CONSTRUCTION NOTE
Exhibit 10.6
Salt Lake City, Utah
October 24, 2014
FOR VALUE RECEIVED, X.XXX LAND, LLC, a Utah limited liability company (the “Borrower”), promises to pay to the order of Compass Bank, an Alabama banking corporation (the “Bank”), on or before the Initial Real Estate Maturity Date, the sum of Twenty-One Million Five Hundred Seven Thousand Two Hundred and No/100 Dollars ($21,507,200.00) or such lesser sum as may actually be owing under the Real Estate Loan made pursuant to that certain Loan Agreement of even date herewith among the Borrower, Xxxxxxxxx.xxx, Inc., a Delaware corporation, the other parties thereto, including the Bank, the other Banks, and U.S. Bank National Association, as Arranger and Administrative Bank (the “Loan Agreement”), in immediately available funds at the applicable office of U.S. Bank National Association, as Administrative Bank, together with interest on the unpaid principal amount hereof at the rates and on the dates set forth in the Loan Agreement. Capitalized terms herein shall have the meaning set forth in the Loan Agreement.
From the date hereof and through the Initial Real Estate Maturity Date, interest on each advance hereunder shall accrue in accordance with Section 1.3 of the Loan Agreement.
This Construction Note (this “Note”) shall be payable in monthly installments of accrued interest only, commencing on the first day of the month following the initial Advance on the Real Estate Loan, and on the same day of each month thereafter through the Initial Real Estate Maturity Date, when the remaining unpaid principal balance plus accrued interest shall be due and payable in full. Notwithstanding the foregoing, the Real Estate Loan evidenced by this Note is eligible at the Initial Real Estate Maturity Date for Conversion to the Term Phase pursuant to the terms and conditions set forth in the Loan Agreement, on which conversion the Real Estate Loan shall be evidenced by the Term Notes.
Upon the occurrence and during the continuation of an Event of Default, the outstanding principal balance of this Note shall bear interest at the Default Rate, not to exceed, however, the maximum rate permitted by law.
This Note is issued, is to be repaid, and may be accelerated under the terms and provisions of the Loan Agreement. The holders hereof are entitled to all the benefits provided for in the Loan Agreement, or referred to therein. The provisions of the Loan Agreement are incorporated by reference herein with the same force and effect as if fully set forth herein.
This Note may only be prepaid in accordance with the Loan Agreement. All payments on this Note shall be applied in the order set forth in the Loan Agreement.
This Note is secured by the Mortgage, the Security Agreement, and the other Loan Documents. Disbursements under this Note shall be made pursuant to the terms of the Loan Agreement.

• _EXERCISES TO COMPLETE_
[A] For each statement about the construction note, answer yes or no and quote the exact words from the note that decide it. (i) The note is payable in monthly installments of accrued interest only. (ii) The Bank is a Delaware corporation. (iii) The note may be prepaid without reference to the Loan Agreement.
[B] Please go on with the construction note, starting after its last sentence.

• _DATA EXTRACT_
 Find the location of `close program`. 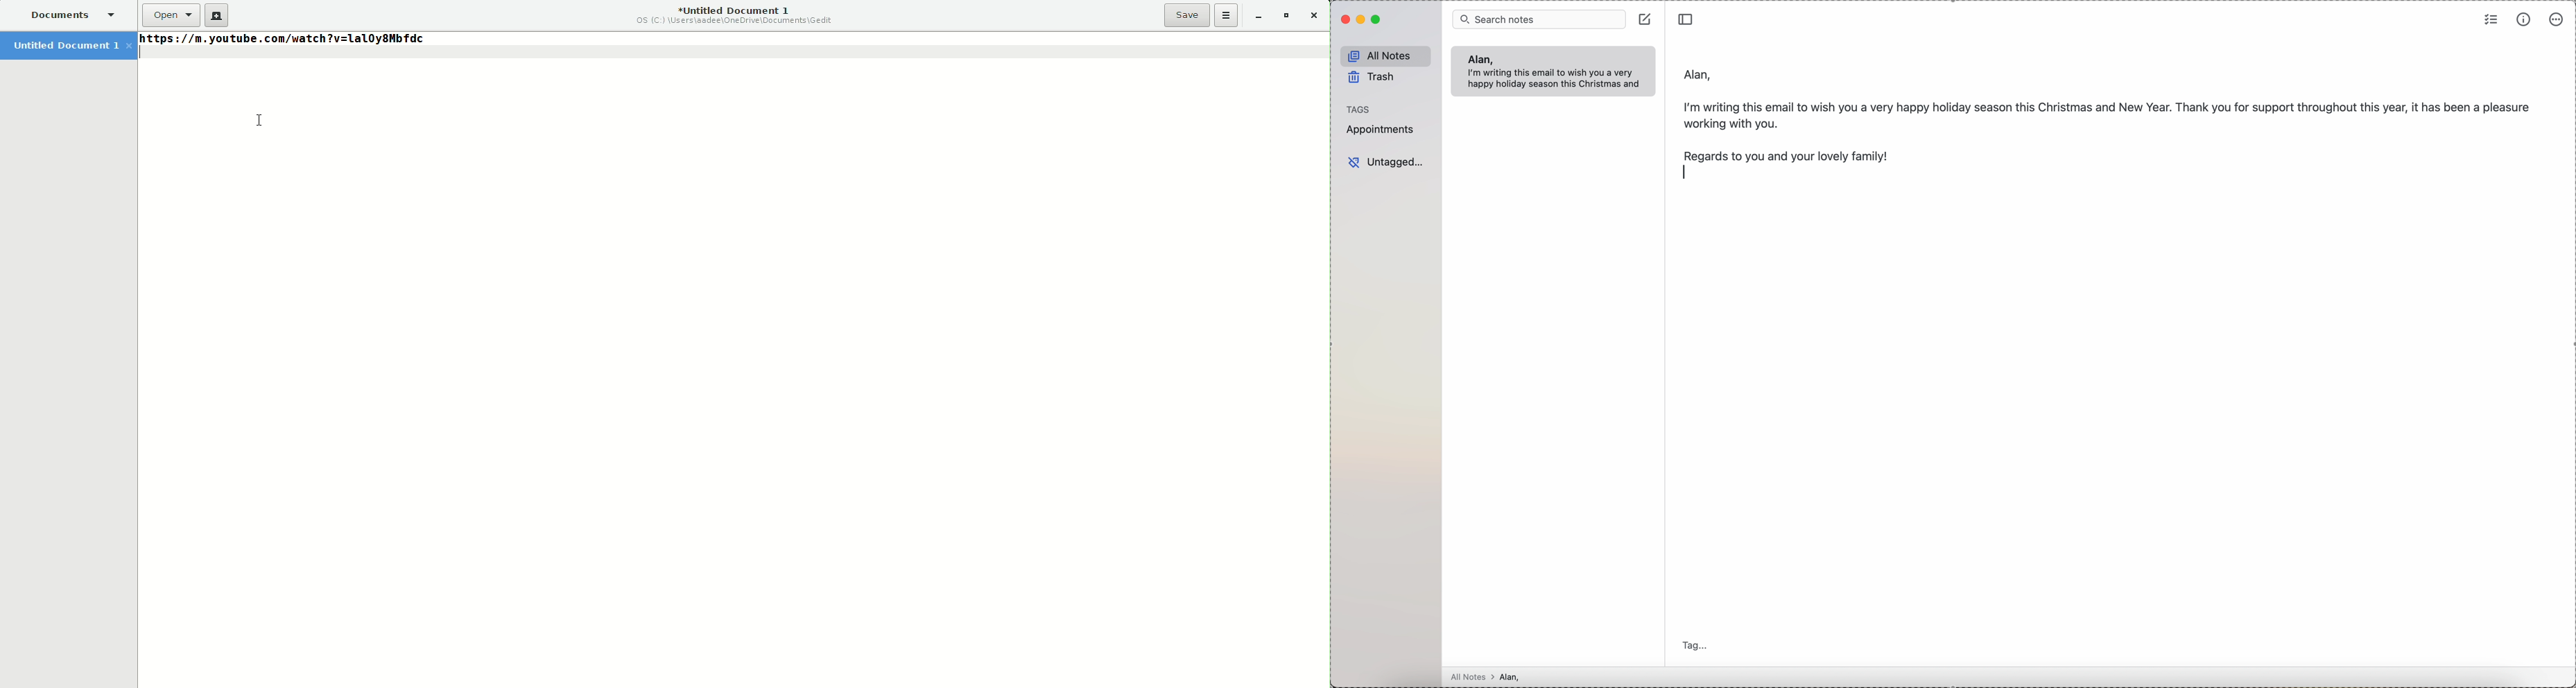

• _RESPONSES FOR EACH TASK_
[A]
(i) Yes: "This Construction Note (this “Note”) shall be payable in monthly installments of accrued interest only"
(ii) No: "Compass Bank, an Alabama banking corporation"
(iii) No: "This Note may only be prepaid in accordance with the Loan Agreement."

[B]
Except as herein provided, Xxxxxxxx and all others who may become liable for all or part of the principal balance hereof or for any obligations of Borrower to Bank or the holder hereof (a) jointly and severally, forever waive presentment, protest and demand, notice of protest, demand and dishonor and non-payment of this Note, and all other notices in connection with the delivery, acceptance, performance, default or enforcement of the payment of this Note, (b) agree that the time of payment of the debt or any part thereof may be extended from time to time without modifying or releasing the lien of the Loan Documents or the liability of Borrower or any other such parties, the right of recourse against Borrower and such parties being hereby reserved by Bank; and (c) agree that time is of the essence. Upon the occurrence and during the continuation of an Event of Default, Xxxxxxxx agrees to pay all costs of collection when incurred as set forth in Section 9.2 of the Loan Agreement. It is expressly agreed by Borrower that no extensions of time
for the payment of this Note, nor the failure on the part of Bank to exercise any of its rights hereunder, shall operate to release, discharge, modify, change or affect the original liability under this Note or any of the other Loan Documents, either in whole or in part.
Notice pursuant to this Note shall be given in accordance with the Loan Agreement.
If from any circumstances whatsoever, by reason of acceleration or otherwise, the fulfillment of any provision of this Note involves transcending the limit of validity prescribed by any applicable usury statute or any other applicable law, with regard to obligations of like character and amount, then the obligations to be fulfilled will be reduced to the limit of such validity as provided in such statute or law, so that in no event shall any exaction be possible under this Note in excess of the limit of such validity.
All rights, powers, privileges and immunities herein granted to Bank shall extend to its successors and assigns and any other legal holder of this Note, with full right by Bank to assign and/or sell same pursuant to the terms of the Loan Agreement.
Section 9.6 of the Loan Agreement is hereby incorporated by reference and made a part hereof.
[signature page follows]
IN WITNESS WHEREOF, Xxxxxxxx has executed this Construction Note as of the date first written above.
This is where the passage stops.